With AI, Argos can expand its product range, as it will help predict the right mix of merchandise to be made available at its fulfillment centres. Stores that have fewer walk-in customers can be closed down, as the fulfillment can be done by online deliveries. Some Argos stores have been moved to Sainsbury’s supermarkets for efficient space utilisation and cost-savings. From a catalogue sales company, Argos has morphed into an efficient and profitable general merchandise retailer hybrid – online and offline. To remain relevant and sustainable, Argos will continuously transform its distribution channel to fulfill changing consumer needs.

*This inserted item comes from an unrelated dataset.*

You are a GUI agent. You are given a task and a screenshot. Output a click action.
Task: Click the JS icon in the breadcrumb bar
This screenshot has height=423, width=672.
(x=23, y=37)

In 2018/19, Sainsbury PLC achieved annual sales of £29bil and an operating profit of £518mil. As the CEO, Coupe’s annual salary was £3.9mil. His annual salary requires approval from shareholders in their annual AGM. Being a transparent PLC, the board of directors and the CEO are open to public scrutiny. When asked about his role and responsibility, Coupe told me that he is in a position of stewardship in Sainsbury, planning for the long-term sustainability of its retail business model and preserving shareholder value in this iconic company.
Biased as I may sound, “Honest” Mike is the consummate retailer who has morphed into an elegant corporate leader in the UK. Friendship will be put aside the next time we meet to discuss the supplier and retailer relationship. I might have lost the war but I intend to win a few battles yet. It is personal.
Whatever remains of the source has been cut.